RECORDS FOR THE TASK:
—————

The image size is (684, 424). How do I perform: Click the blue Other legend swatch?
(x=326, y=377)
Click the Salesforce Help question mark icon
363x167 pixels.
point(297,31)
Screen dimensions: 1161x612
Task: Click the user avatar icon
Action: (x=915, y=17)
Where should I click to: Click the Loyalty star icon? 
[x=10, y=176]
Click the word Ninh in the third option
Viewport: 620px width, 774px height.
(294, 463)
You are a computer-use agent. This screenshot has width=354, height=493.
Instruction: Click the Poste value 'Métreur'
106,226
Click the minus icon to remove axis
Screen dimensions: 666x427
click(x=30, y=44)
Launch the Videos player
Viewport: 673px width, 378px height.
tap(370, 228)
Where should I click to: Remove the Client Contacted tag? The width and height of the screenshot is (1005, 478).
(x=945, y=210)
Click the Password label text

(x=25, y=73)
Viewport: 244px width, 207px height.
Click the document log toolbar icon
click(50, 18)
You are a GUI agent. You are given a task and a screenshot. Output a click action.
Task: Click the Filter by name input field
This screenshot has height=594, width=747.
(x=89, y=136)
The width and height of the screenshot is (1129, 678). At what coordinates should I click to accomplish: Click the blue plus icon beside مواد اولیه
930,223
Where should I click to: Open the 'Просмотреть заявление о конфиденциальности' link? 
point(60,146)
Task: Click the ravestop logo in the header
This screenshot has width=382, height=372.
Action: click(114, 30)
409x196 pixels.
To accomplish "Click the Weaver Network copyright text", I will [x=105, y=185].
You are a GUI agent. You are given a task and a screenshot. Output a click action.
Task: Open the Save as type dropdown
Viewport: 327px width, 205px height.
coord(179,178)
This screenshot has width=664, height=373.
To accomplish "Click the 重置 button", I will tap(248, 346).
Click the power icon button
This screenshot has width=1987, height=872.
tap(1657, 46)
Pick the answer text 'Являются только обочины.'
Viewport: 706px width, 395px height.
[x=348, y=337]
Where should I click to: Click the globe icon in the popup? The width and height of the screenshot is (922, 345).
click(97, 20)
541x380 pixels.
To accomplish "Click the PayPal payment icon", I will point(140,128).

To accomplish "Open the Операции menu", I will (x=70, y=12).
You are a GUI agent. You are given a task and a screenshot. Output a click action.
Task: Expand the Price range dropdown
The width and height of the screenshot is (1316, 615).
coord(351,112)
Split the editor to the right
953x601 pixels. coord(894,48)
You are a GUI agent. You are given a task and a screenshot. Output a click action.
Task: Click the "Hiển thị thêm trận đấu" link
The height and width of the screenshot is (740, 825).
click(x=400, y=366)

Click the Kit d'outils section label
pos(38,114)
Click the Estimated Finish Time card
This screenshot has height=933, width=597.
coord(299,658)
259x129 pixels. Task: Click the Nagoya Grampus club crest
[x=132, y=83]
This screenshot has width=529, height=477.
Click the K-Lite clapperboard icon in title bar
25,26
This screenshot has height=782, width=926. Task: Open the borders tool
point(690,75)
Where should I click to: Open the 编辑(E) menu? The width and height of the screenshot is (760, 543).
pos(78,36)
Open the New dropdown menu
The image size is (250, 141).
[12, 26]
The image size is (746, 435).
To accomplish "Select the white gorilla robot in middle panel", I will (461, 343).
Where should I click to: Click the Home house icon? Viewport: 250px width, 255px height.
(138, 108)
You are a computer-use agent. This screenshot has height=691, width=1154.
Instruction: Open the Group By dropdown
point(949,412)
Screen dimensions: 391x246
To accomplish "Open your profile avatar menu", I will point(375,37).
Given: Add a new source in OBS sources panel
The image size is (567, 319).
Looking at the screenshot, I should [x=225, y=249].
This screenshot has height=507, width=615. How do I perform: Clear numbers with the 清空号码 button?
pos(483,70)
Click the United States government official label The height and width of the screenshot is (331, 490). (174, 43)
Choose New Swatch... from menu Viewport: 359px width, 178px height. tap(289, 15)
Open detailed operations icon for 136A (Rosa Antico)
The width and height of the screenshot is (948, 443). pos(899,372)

—————

EXERCISE DETAILS:
Would you please restate all of the entries exactly?

WRITTEN SOLUTION:
The image size is (684, 424). How do I perform: Click the blue Other legend swatch?
(x=326, y=377)
Click the Salesforce Help question mark icon
363x167 pixels.
point(297,31)
Screen dimensions: 1161x612
Task: Click the user avatar icon
Action: (x=915, y=17)
Where should I click to: Click the Loyalty star icon? 
[x=10, y=176]
Click the word Ninh in the third option
Viewport: 620px width, 774px height.
(294, 463)
You are a computer-use agent. This screenshot has width=354, height=493.
Instruction: Click the Poste value 'Métreur'
106,226
Click the minus icon to remove axis
Screen dimensions: 666x427
click(x=30, y=44)
Launch the Videos player
Viewport: 673px width, 378px height.
tap(370, 228)
Where should I click to: Remove the Client Contacted tag? The width and height of the screenshot is (1005, 478).
(x=945, y=210)
Click the Password label text

(x=25, y=73)
Viewport: 244px width, 207px height.
Click the document log toolbar icon
click(50, 18)
You are a GUI agent. You are given a task and a screenshot. Output a click action.
Task: Click the Filter by name input field
This screenshot has height=594, width=747.
(x=89, y=136)
The width and height of the screenshot is (1129, 678). At what coordinates should I click to accomplish: Click the blue plus icon beside مواد اولیه
930,223
Where should I click to: Open the 'Просмотреть заявление о конфиденциальности' link? 
point(60,146)
Task: Click the ravestop logo in the header
This screenshot has width=382, height=372.
Action: click(114, 30)
409x196 pixels.
To accomplish "Click the Weaver Network copyright text", I will [x=105, y=185].
You are a GUI agent. You are given a task and a screenshot. Output a click action.
Task: Open the Save as type dropdown
Viewport: 327px width, 205px height.
coord(179,178)
This screenshot has width=664, height=373.
To accomplish "Click the 重置 button", I will tap(248, 346).
Click the power icon button
This screenshot has width=1987, height=872.
tap(1657, 46)
Pick the answer text 'Являются только обочины.'
Viewport: 706px width, 395px height.
[x=348, y=337]
Where should I click to: Click the globe icon in the popup? The width and height of the screenshot is (922, 345).
click(97, 20)
541x380 pixels.
To accomplish "Click the PayPal payment icon", I will point(140,128).

To accomplish "Open the Операции menu", I will (x=70, y=12).
You are a GUI agent. You are given a task and a screenshot. Output a click action.
Task: Expand the Price range dropdown
The width and height of the screenshot is (1316, 615).
coord(351,112)
Split the editor to the right
953x601 pixels. coord(894,48)
You are a GUI agent. You are given a task and a screenshot. Output a click action.
Task: Click the "Hiển thị thêm trận đấu" link
The height and width of the screenshot is (740, 825).
click(x=400, y=366)

Click the Kit d'outils section label
pos(38,114)
Click the Estimated Finish Time card
This screenshot has height=933, width=597.
coord(299,658)
259x129 pixels. Task: Click the Nagoya Grampus club crest
[x=132, y=83]
This screenshot has width=529, height=477.
Click the K-Lite clapperboard icon in title bar
25,26
This screenshot has height=782, width=926. Task: Open the borders tool
point(690,75)
Where should I click to: Open the 编辑(E) menu? The width and height of the screenshot is (760, 543).
pos(78,36)
Open the New dropdown menu
The image size is (250, 141).
[12, 26]
The image size is (746, 435).
To accomplish "Select the white gorilla robot in middle panel", I will (461, 343).
Where should I click to: Click the Home house icon? Viewport: 250px width, 255px height.
(138, 108)
You are a computer-use agent. This screenshot has height=691, width=1154.
Instruction: Open the Group By dropdown
point(949,412)
Screen dimensions: 391x246
To accomplish "Open your profile avatar menu", I will point(375,37).
Given: Add a new source in OBS sources panel
The image size is (567, 319).
Looking at the screenshot, I should [x=225, y=249].
This screenshot has height=507, width=615. How do I perform: Clear numbers with the 清空号码 button?
pos(483,70)
Click the United States government official label The height and width of the screenshot is (331, 490). (174, 43)
Choose New Swatch... from menu Viewport: 359px width, 178px height. tap(289, 15)
Open detailed operations icon for 136A (Rosa Antico)
The width and height of the screenshot is (948, 443). pos(899,372)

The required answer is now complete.